難解な終盤戦が続いたものの、藤井棋聖は攻守にわたる深い読みで一気に相手を追い詰めた。会場となったホテルのプールから家族連れの歓声が響く中、対局室の静寂の中で藤井棋聖は東京湾の夕景を眺めながら、混とんとした最終局面を冷静に読み切っていた。

「終盤はかなりきわどく、△2七銀で初めていけると思った」。自身の真骨頂である深い読みでリードを築いたが、勝利を確信したのは最後の84手目だったと振り返る。この日の対局では、軽やかな着心地の沖縄・宮古織の羽織と、鮮やかなライトグリーンの愛知県の伝統工芸品である有松絞りの和服を着用していた。

2連敗で後がない杉本六段は、得意戦法である振り飛車の一種、中飛車を5手目▲5八飛で採用し、勝負に出た。これに対し藤井棋聖は5筋の飛車を警戒し、金銀を中央に寄せる形で対応。以降、両者によるにらみ合いが続いた。

終盤に入り、62手目△5六歩の攻めの手から一気に攻防が激化した。杉本六段も75手目▲3二金と王手で応じた。藤井棋聖はこの局面で「迷った」と語るが、76手目△1二玉と金を取らずにかわす絶妙な一手で主導権を握り、勝利への道を切り開いた。

藤井聡太棋聖が棋聖戦6連覇を達成し、指で「6」のポーズを取る様子藤井聡太棋聖が棋聖戦6連覇を達成し、指で「6」のポーズを取る様子

昨年、藤井棋聖は棋聖戦5連覇を果たし、自身初の永世称号となる「永世棋聖」の資格を獲得した。そしてこの日の第3局での勝利により、棋聖6連覇とともに通算タイトル獲得数で節目の30期に到達した。2020年の第91期棋聖戦で初タイトルを獲得して以来、約5年でのこの偉業達成について「大変なシリーズばかりだったので幸運もあった」と謙虚に総括。昨年6月の第9期叡王戦五番勝負で敗れ、全8冠から初の失冠を経験したが、「タイトル戦の経験を通して成長している」と語り、失冠を成長の糧にしていたことを明かした。

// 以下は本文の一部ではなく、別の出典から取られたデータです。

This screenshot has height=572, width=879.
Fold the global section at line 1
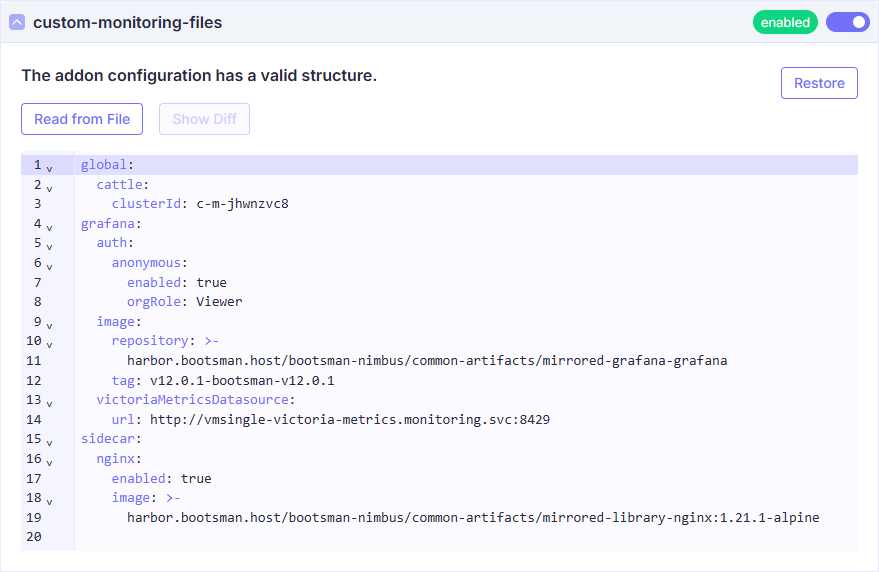[49, 167]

次なるタイトル戦は、7月5日、6日に愛知県小牧市で始まる第66期王位戦七番勝負となる。挑戦者は永瀬拓矢九段(32)。この王位戦を防衛すれば、渡辺明九段(41)に並ぶ歴代4位タイとなる31期目のタイトル獲得となる。藤井棋聖は今後の戦いについて「ここからさらに積み重ねるために実力が問われる」と述べ、さらなる精進を誓った。

棋聖6連覇と通算30期達成は、藤井棋聖の圧倒的な実力と経験の証である。間もなく始まる王位戦七番勝負で、さらなる記録更新を目指す戦いが注目される。